Homewood officials this week distributed an informational packet in an attempt to address the concerns some residents have voiced about home rule.
The village is exploring the possibility of placing a home rule referendum on the March 20, 2018, consolidated election ballot.
A home rule municipality has more direct control of its own laws and regulations.
Broadly, the Illinois Constitution gives home rule governments the power “to license, to tax, and to incur debt.”
Any city with a population of 25,000 or more is a home rule community. Smaller towns need to pass a local referendum. Homewood’s population is more than 19,000.
Critics believe home rule would allow the village government to unnecessarily raise taxes and create excessive debt.
At a Nov. 9 informational meeting, Village Manager Jim Marino told residents the board would explore ways to limit its power should a home rule referendum pass. A packet with information on other communities with limiting ordinances that have been put in place was distributed to the board and to residents at the Nov. 14 village board meeting.
Ordinances limiting the power of the board if a home rule referendum passes are expected to be up for a vote before then.

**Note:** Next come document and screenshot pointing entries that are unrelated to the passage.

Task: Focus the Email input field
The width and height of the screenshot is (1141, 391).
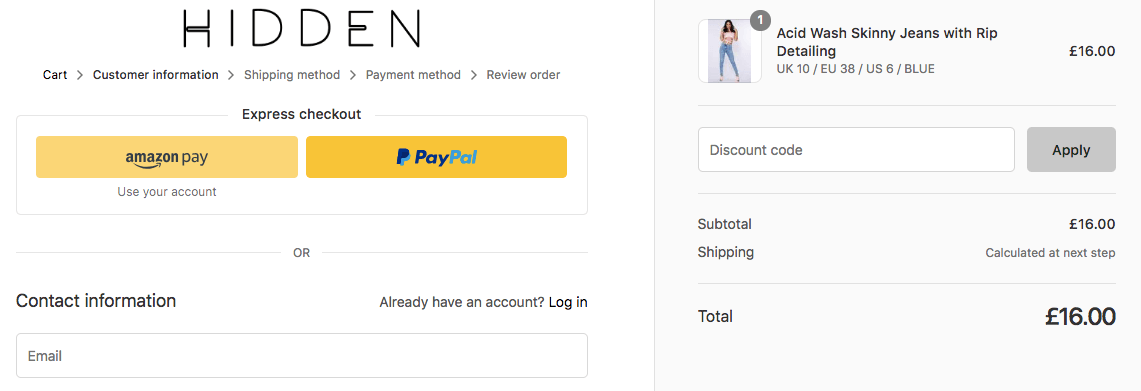Action: tap(302, 355)
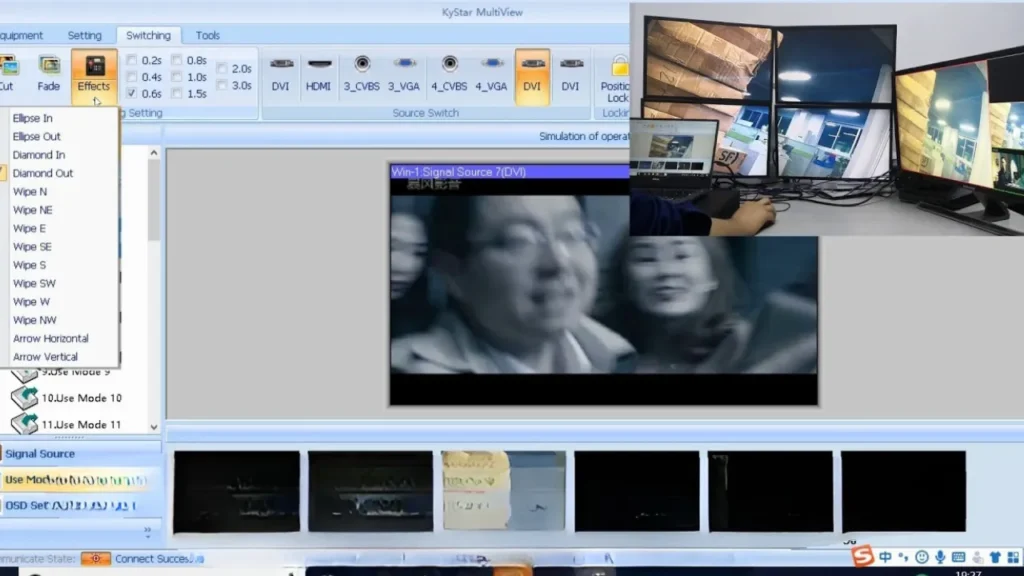Choose Diamond In from effects menu
This screenshot has height=576, width=1024.
[39, 155]
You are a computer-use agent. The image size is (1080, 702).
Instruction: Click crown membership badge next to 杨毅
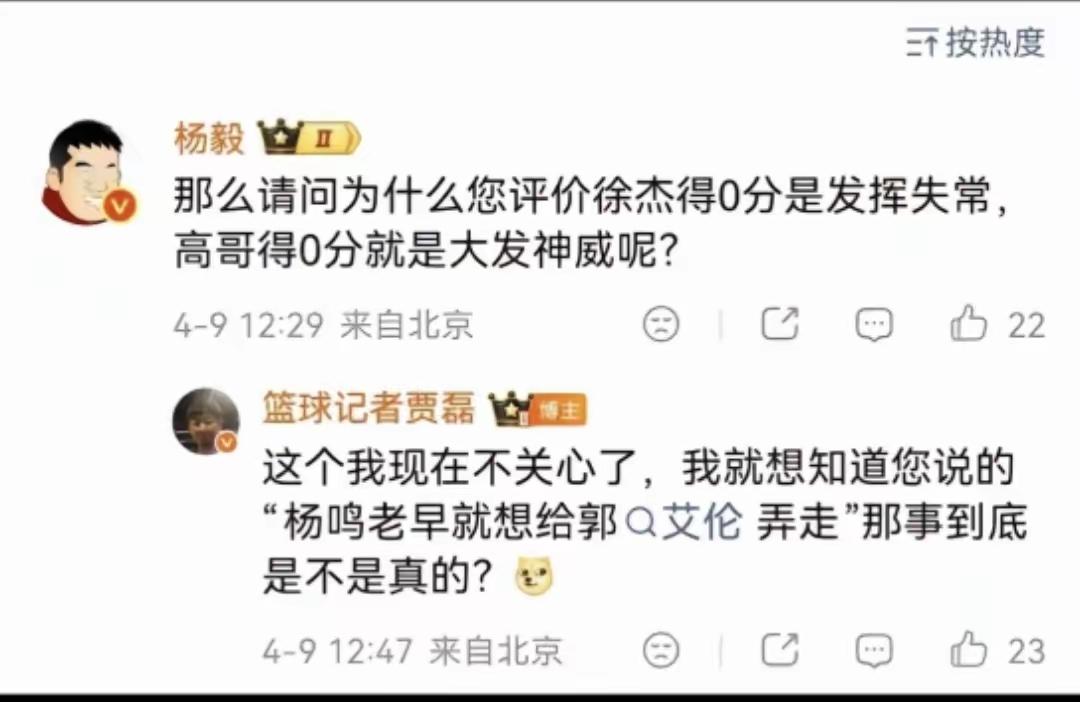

At Tuesday’s meeting, Marino broke the possible limitations into four categories. The first category dealt with communities that curbed the ability to increase property taxes. Others established a gasoline tax but included language that limited that tax or established sunset provisions.
Woodstock and Gurnee put limits on how much debt could be taken on and a last group required levels of public notice before any tax increase could be made.
The board discussed ideas to limit its own powers, should they expand with home rule.
Trustee Barbara Dawkins said she’d be in favor of an ordinance requiring the board to let residents know a tax increase vote was coming.
“(I’d like to see) something that would balance public notices and getting residents involved and aware of what we’re doing before we act on it, and perhaps something that requires more than just a simple majority to act,” she said. “On the one hand, I don’t want future boards to have their hands tied, but on the other hand I do want adequate notice to the residents and to make sure that it’s something that not just a simple majority of the board desires.”
Trustee Anne Colton said she’s talked to a lot of residents about home rule and two issues were big concerns: property tax and debt.
“Property tax, the only option you have (to avoid it) is to move. I don’t want to put anything in place where people feel that the only remedy is to leave,” Colton said. “A bond issue, you can’t (roll it back).”
Colton was concerned that a future board could take on debt to build something like a community center or water park and even an election couldn’t fix the problem.
“We’re going to vote the bums out and put new bums in but the new bums are like ‘You know what? We’ve already got signed contracts and we’ve already got ground broken,’” Colton said. “We want to make sure that when we have a bond issue, there’s loads of opportunities for the public to get involved.”
Downers Grove set a good example for home rule limitations, Trustee Larry Burnson said.
“When taxes are passed, (most taxing bodies) never seem to give a true explanation of where the money’s going. They’ll talk about how much they’re bringing in but not where it’s going,” Burnson said. “I thought it was very good that Downers Grove is doing that. They also have additional meetings, a lot of postings, opportunity for public to comment. I also like the supermajority (required to raise taxes).”
“I would certainly advocate limitations much like Downers Grove has put in,” Mayor Richard Hofeld said. “Most people I’ve talked to have said ‘We trust you, as a board, but what’s going to happen down the road?’”
The village posted links to more information about home rule on its website homesweethomewood.com.